Adenosine elicits an eNOS‐independent reduction in arterial blood pressure in conscious mice that involves adenosine A 2A receptors

Abstract Aims:  Adenosine plays an important role in the regulation of heart rate (HR) and vascular reactivity. However, the mechanisms underlying the acute effect of adenosine on arterial blood pressure in conscious mice are unclear. Therefore, this study investigated the effect of the nucleoside on mean arterial blood pressure (MAP) and HR in conscious mice. Methods:  Chronic indwelling catheters were placed in C57Bl/6J (WT) and endothelial nitric oxide synthase knockout (eNOS −/− ) mice for continuous measurements of MAP and HR. Using PCR and myograph analysis, involvement of adenosine receptors was investigated in human and mouse renal blood vessels.

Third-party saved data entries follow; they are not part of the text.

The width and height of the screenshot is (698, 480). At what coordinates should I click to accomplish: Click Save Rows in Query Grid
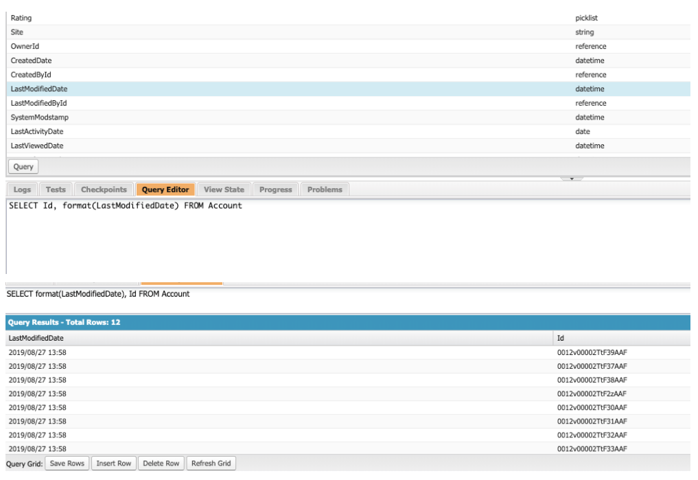tap(67, 464)
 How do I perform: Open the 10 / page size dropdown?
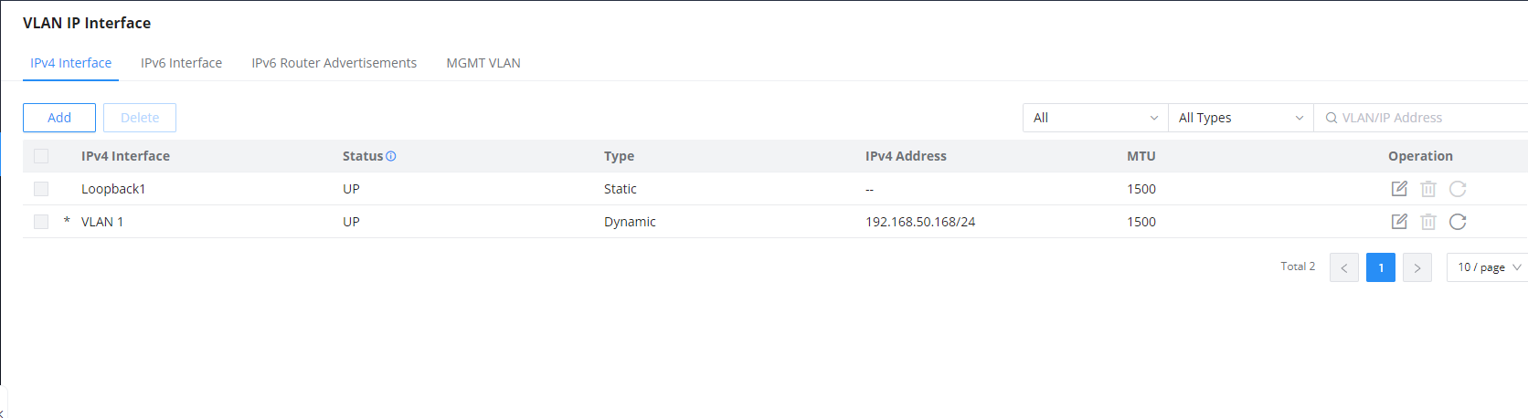click(1488, 267)
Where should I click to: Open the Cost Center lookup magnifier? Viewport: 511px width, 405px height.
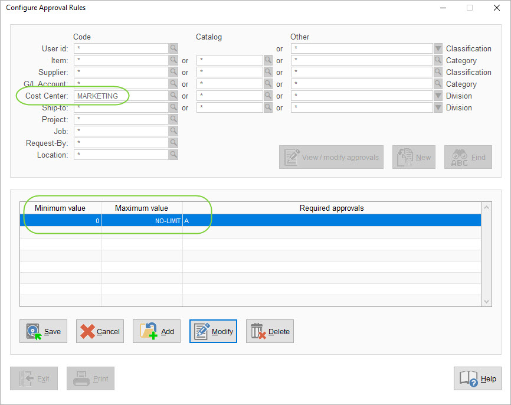click(x=175, y=96)
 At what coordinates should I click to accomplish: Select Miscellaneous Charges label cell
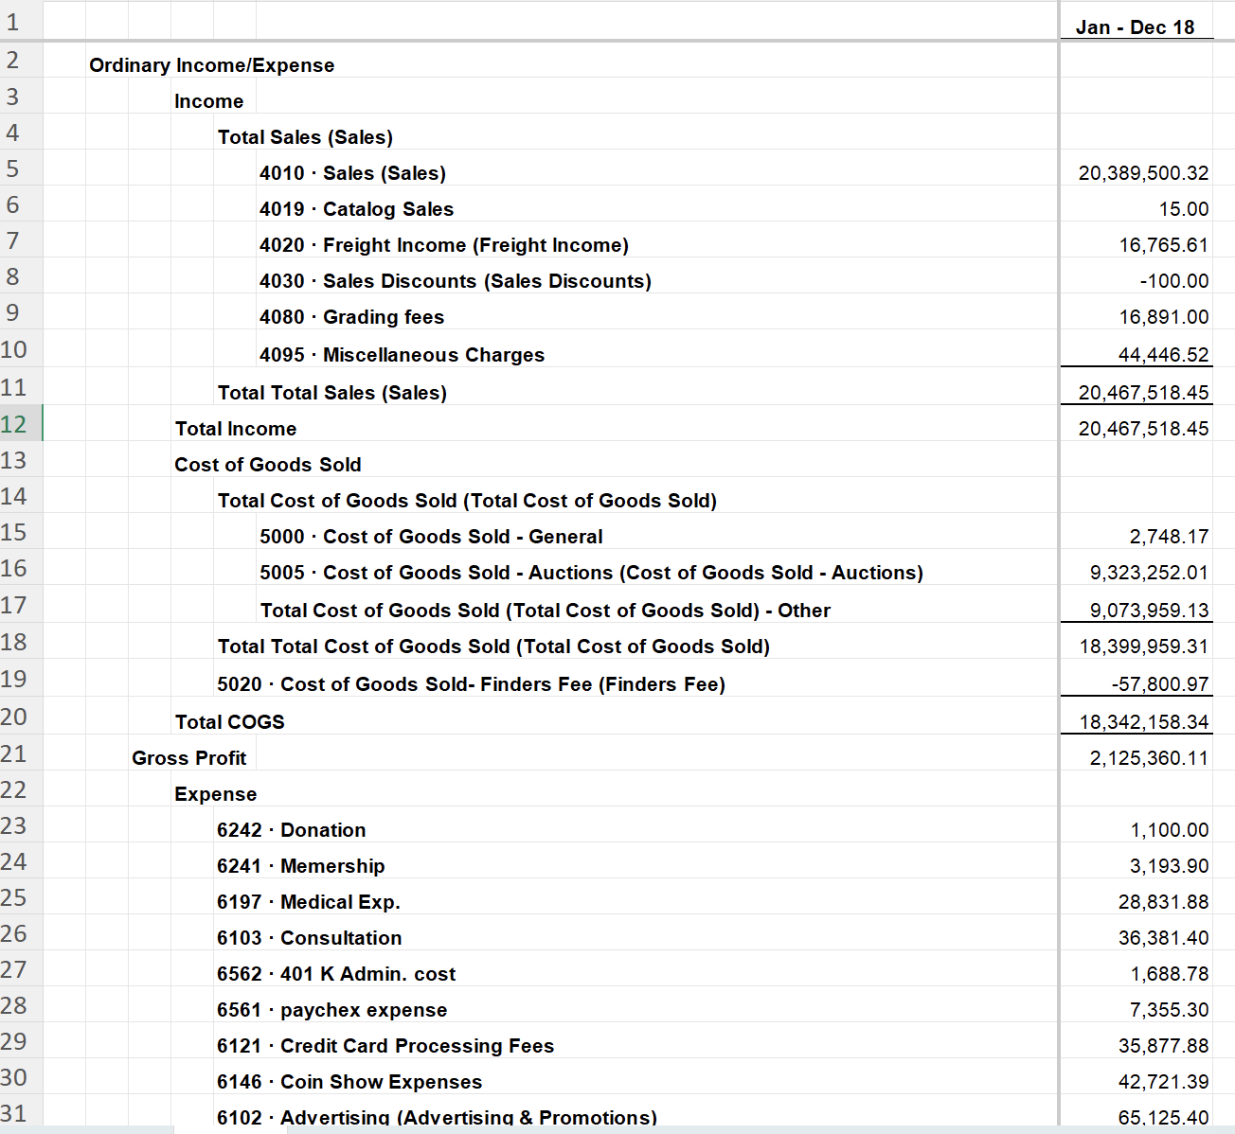403,355
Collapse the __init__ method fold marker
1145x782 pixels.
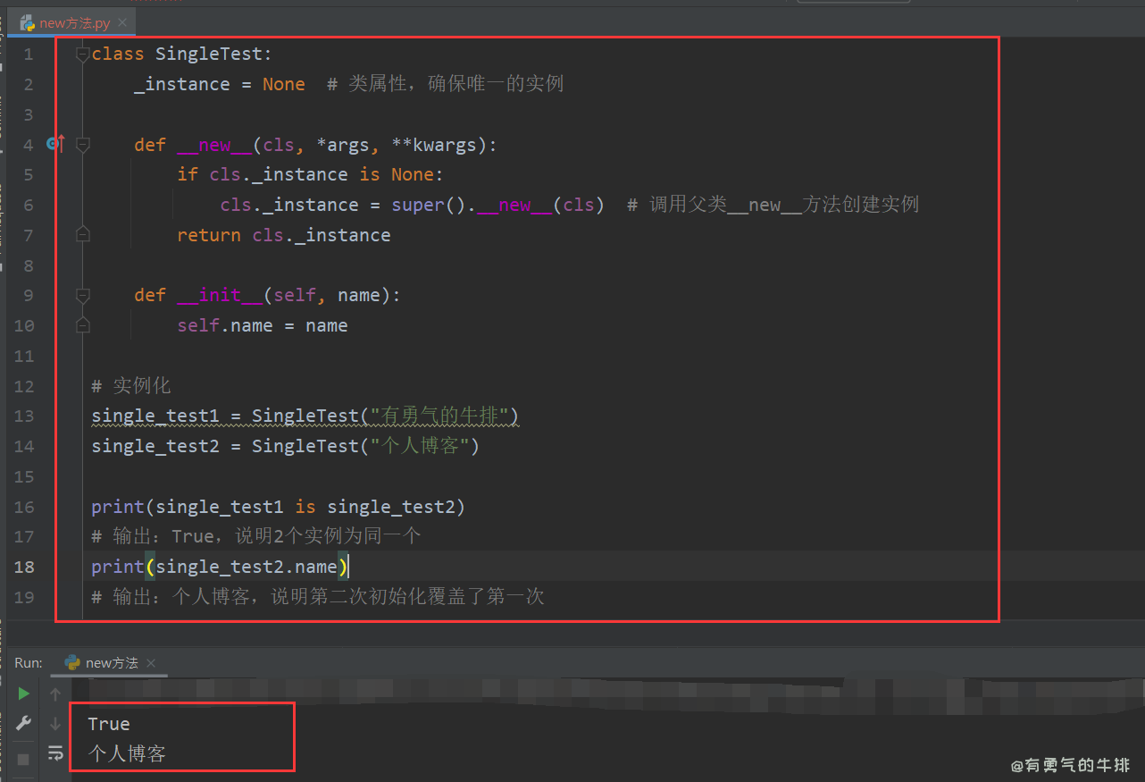82,295
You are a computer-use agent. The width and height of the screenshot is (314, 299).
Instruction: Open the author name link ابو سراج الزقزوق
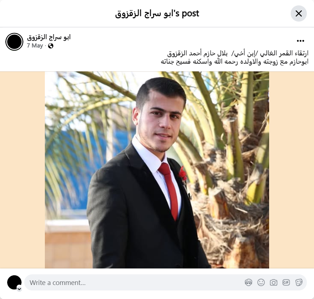(49, 37)
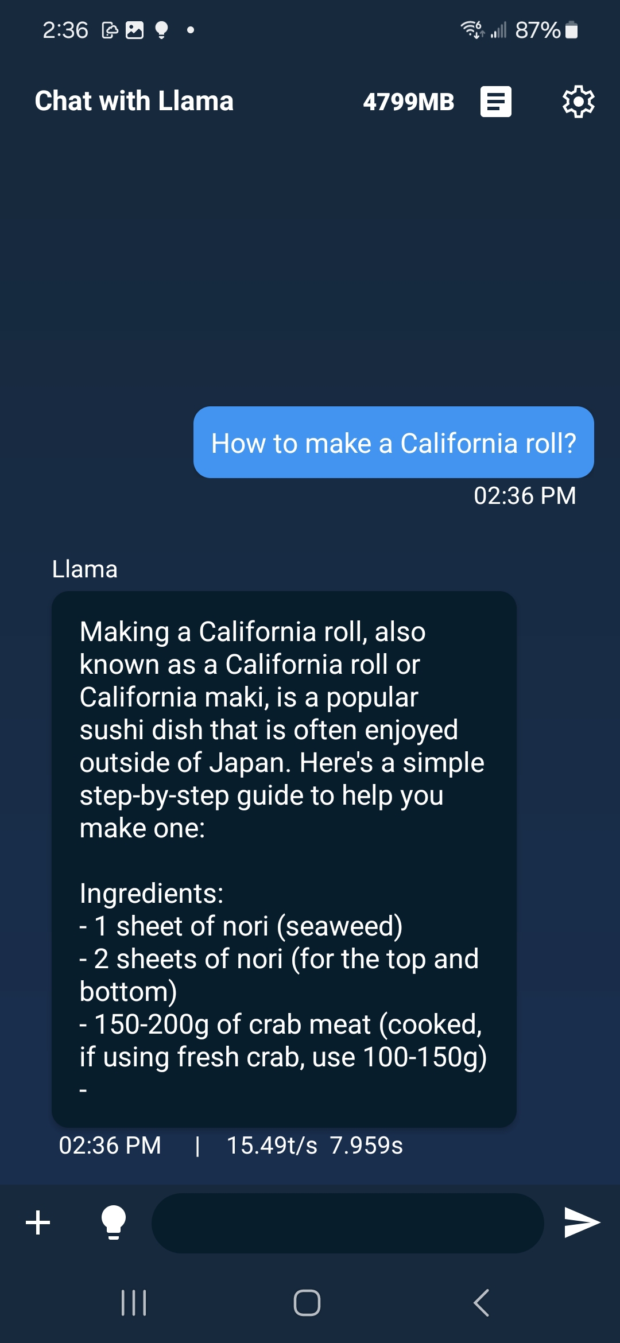
Task: Focus the message input field
Action: pos(347,1222)
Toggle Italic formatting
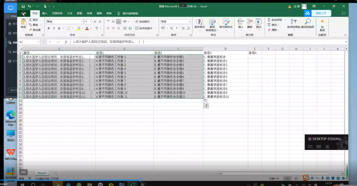The width and height of the screenshot is (357, 186). pyautogui.click(x=54, y=28)
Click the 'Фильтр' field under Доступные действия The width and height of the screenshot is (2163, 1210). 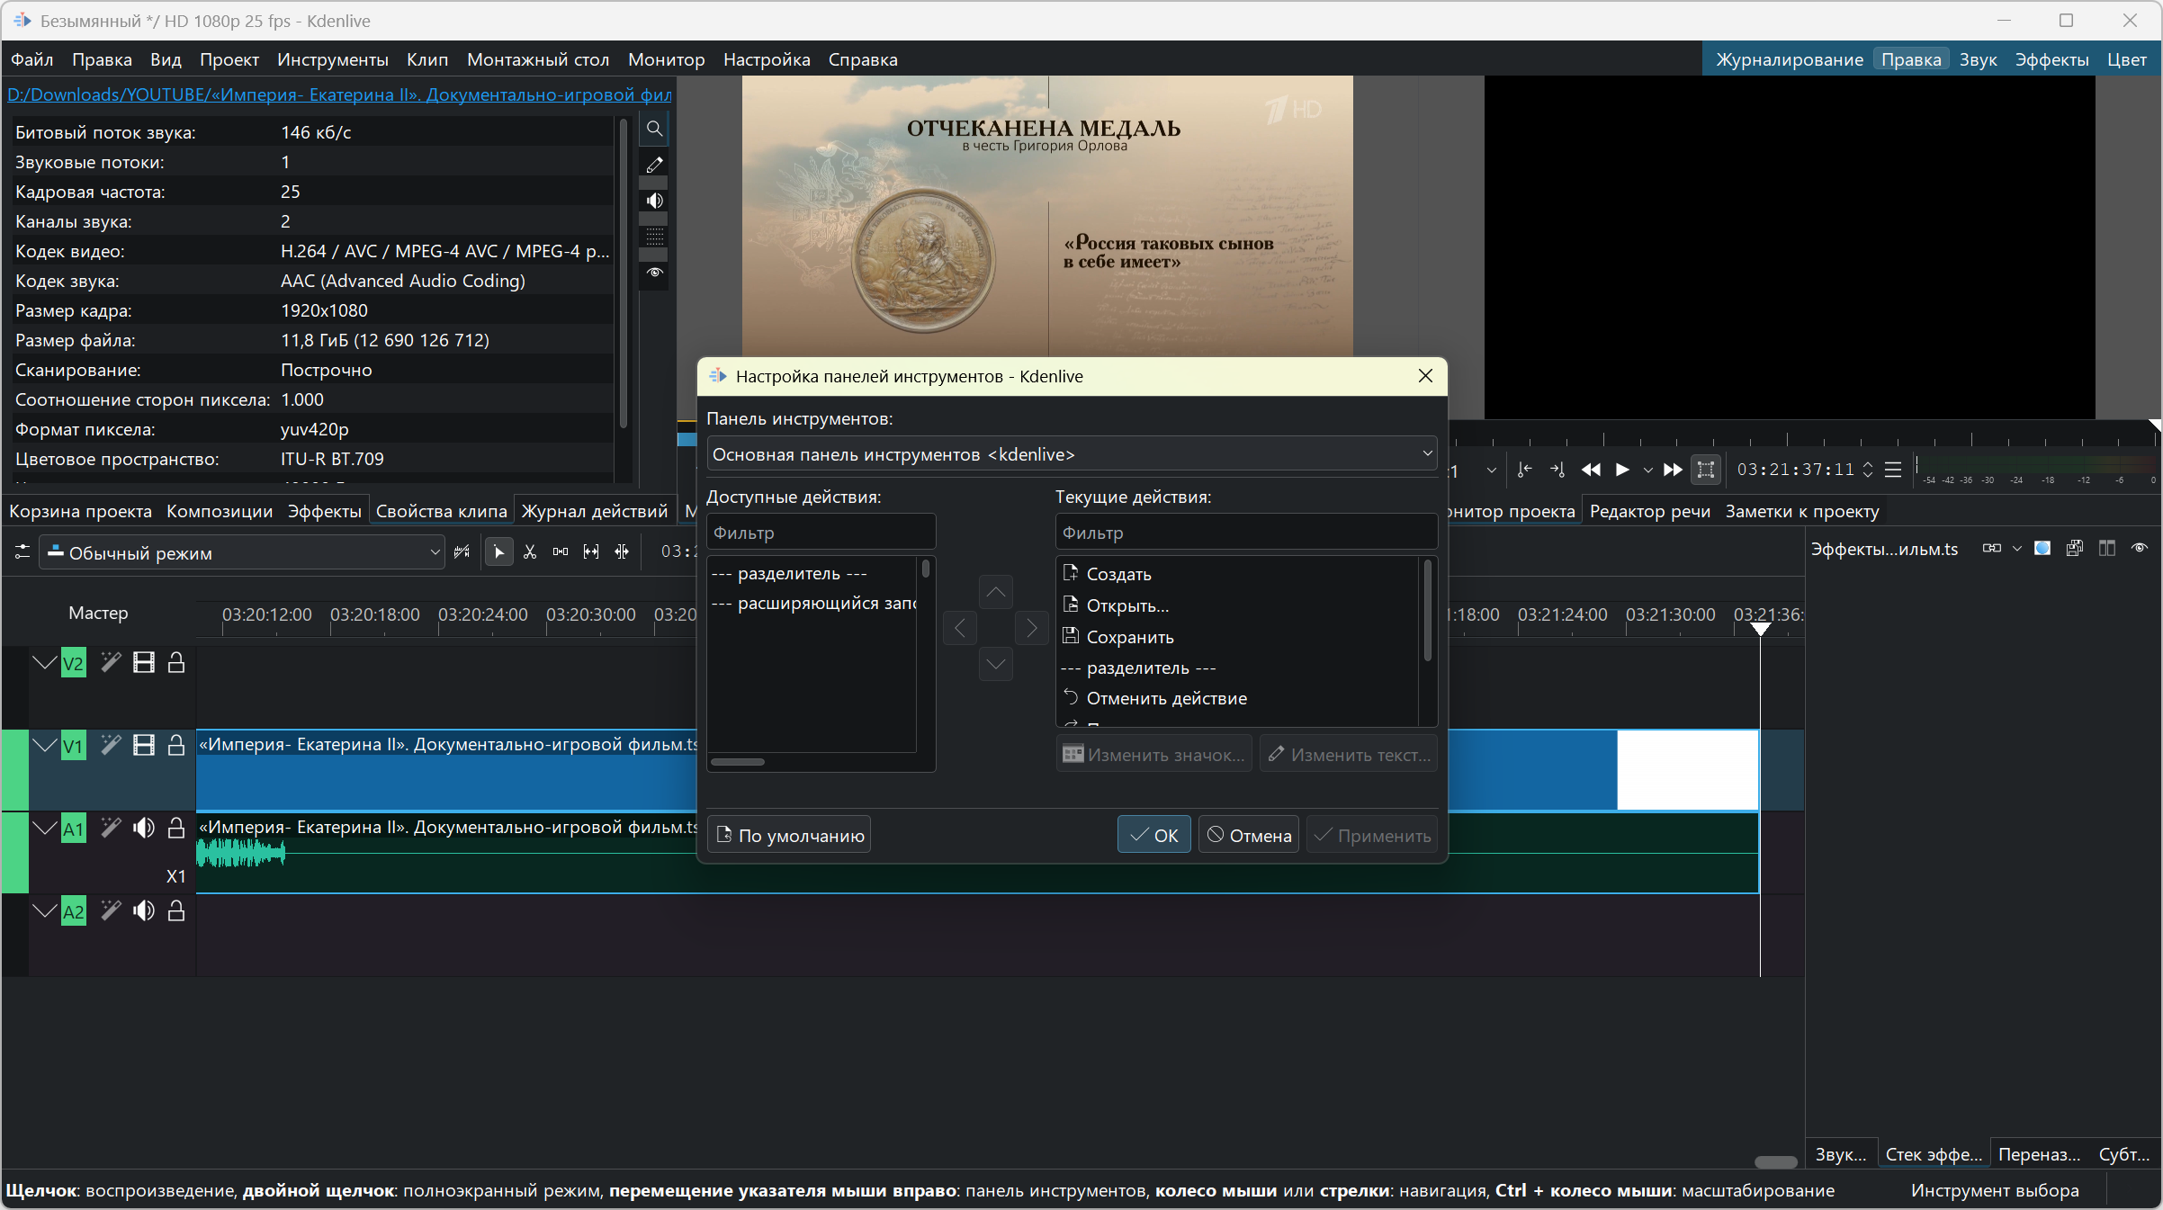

Results:  Bolus infusion of 0.5 mg kg −1 adenosine elicited significant transient decreases in MAP (99.3 ± 2.3 to 70.4 ± 4.5 mmHg) and HR (603.2 ± 18.3 to 364.3 ± 49.2 min −1 ), which were inhibited by the A 2A receptor antagonist ZM 241385. Activation of adenosine A 2A receptors with CGS 21680 (0.02 mg kg −1 ) caused a significant reduction in MAP from 99.6 ± 1.2 to 73.1 ± 3.6 mmHg accompanied by tachycardia (610.5 ± 9.3 to 677.5 ± 9.5 min −1 ). The reduction in MAP observed after adenosine or CGS 21680 administrations was not significantly different in WT and eNOS −/− mice. In isolated human and mouse intrarenal arteries, adenosine caused a relaxation dependent on A 2A adenosine receptor activation. A 2A receptors were present in both human and mouse arteries whereas A 1 and A 2B receptors were only present in mouse arteries. Conclusion:  In conclusion, acute adenosine administration and selective stimulation of adenosine A 2A receptors results in an immediate, transient eNOS‐independent reduction in MAP. A 2A receptor activation causes relaxation of human and mouse arteries.